I love tarsnap (I'm using it in production now). But, I wish it were a little easier to use ...
For example, each of my servers creates a backup named something of the form 'machineName-epochTime' every night. I wish there was some built in way to delete all but the last N backups. I ended up writing a small Python script to take care of it, but it relies on text-munging, etc and seems brittle.
Something that would automate a 'grandfather, father, son' style rotation scheme would be appreciated too.
In principle, it isn't too hard for me to script any of this functionality - but maybe I'll make a mistake in the portion of my code that handles my Tarsnap key, or the portion that deletes backups. I'd rather pay someone smarter than me (e.g., cpercival) to specialize on making my backups work. That is, after all, the basic premise behind the Tarsnap business model.

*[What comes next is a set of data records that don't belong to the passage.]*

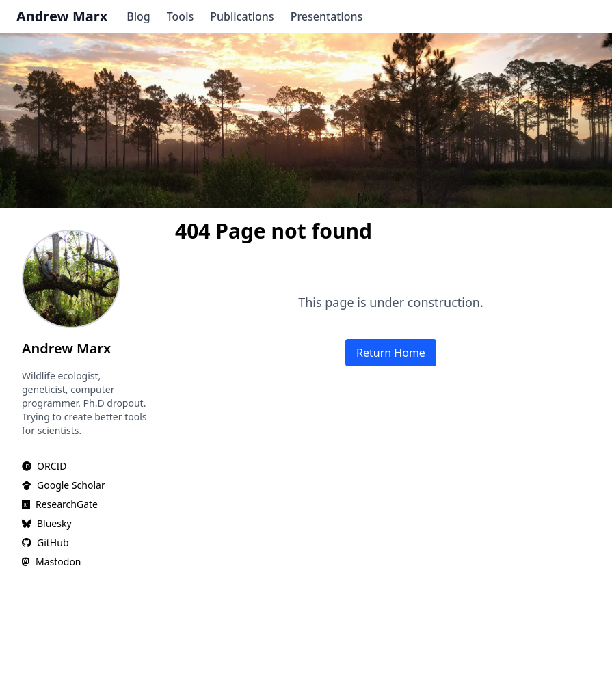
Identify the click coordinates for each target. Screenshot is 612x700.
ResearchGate (66, 504)
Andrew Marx (62, 16)
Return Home (390, 353)
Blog (138, 16)
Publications (241, 16)
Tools (181, 16)
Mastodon (58, 561)
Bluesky (54, 523)
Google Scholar (71, 485)
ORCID (51, 466)
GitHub (53, 542)
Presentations (327, 16)
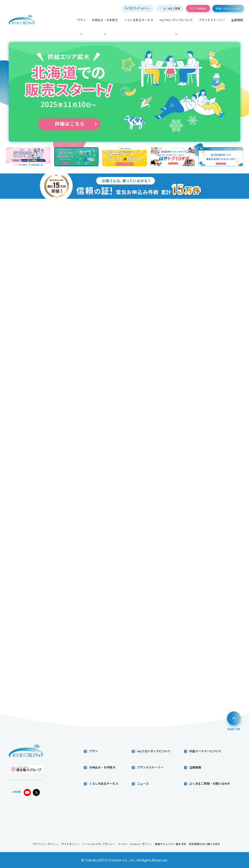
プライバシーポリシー (45, 844)
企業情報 (237, 20)
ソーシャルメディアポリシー (99, 844)
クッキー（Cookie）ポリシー (135, 844)
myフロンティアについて (176, 20)
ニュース (143, 783)
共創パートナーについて (205, 751)
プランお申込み (198, 8)
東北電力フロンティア (22, 19)
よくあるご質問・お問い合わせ (210, 783)
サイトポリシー (70, 844)
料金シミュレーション (228, 8)
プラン (82, 20)
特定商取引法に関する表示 (205, 844)
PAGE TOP (234, 720)
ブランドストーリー (212, 20)
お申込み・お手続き (105, 20)
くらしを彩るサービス (139, 20)
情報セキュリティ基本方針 (170, 844)
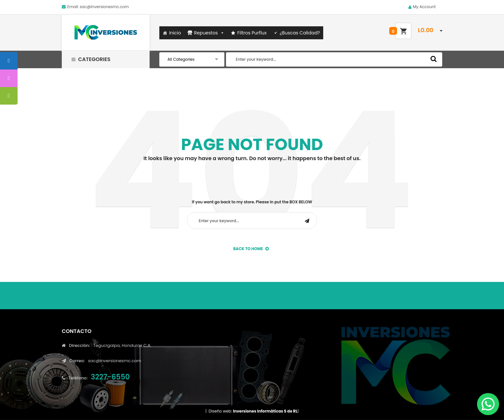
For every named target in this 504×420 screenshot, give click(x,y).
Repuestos (209, 33)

Would tarsnap be a solution for long-term archival of logfile data? I'm working on a data mining project of the "Let's store everything & figure out what we do with it later" type. My servers generate about 2GB of data (zipped) every day. We plan to store an 'analysis' dataset of the last 3 months on S3 and run a batch of Hadoop/Pig/MapReduce jobs every night on EC2.
My question: what would be the most cost-efficient long-term archival solution (I can live with slow access-times) of Apache logs? Does tarnsap offer any benefit here? Are there any compression solutions specific for Apache logs? Other ideas?
First, this is not that much data (~180GB). Is there a particular reason not to just throw it on a hard disk on some machine that doesn't do too much during the night and write a trivial Perl script?
Secondly, (g)zip may not the best solution here. A quick unscientific test on ~3MB of Apache log data (in the default Common Logfile format): gzip or zip produce ~240KB of data, xz (formerly lzma) gets it down to ~80KB (using -9e) or ~96KB (using the default option).
In my quick unscientific test, xz can decompress data about half as quickly as gzip and about ten times faster than bzip2. It's very likely able to keep up with your disk.
Rsync.net has offered similar services for quite a while now. It's a little more product-ized, they have more options for service, and they guarantee you can talk to an engineer at any time.
It's a little more expensive than Dr. Percival -- or maybe not, depending on your access patterns and volume discounts. But I'm a bit leery of trusting an organization that is just one guy who already has a day job.
Oh, I'm sorry, I made a silly assumption. From the "Dr." handle, and the FreeBSD contributions, I assumed you were an academic who had a sort of side business going.
The doctorate just means that I spent years at a university in the past, not that I'm still at a university. :-)
I am still very academic-minded, and serve my alma mater in a voluntary capacity on a few committees, but Tarsnap is absolutely a real business and is what I spend the vast majority of my time on.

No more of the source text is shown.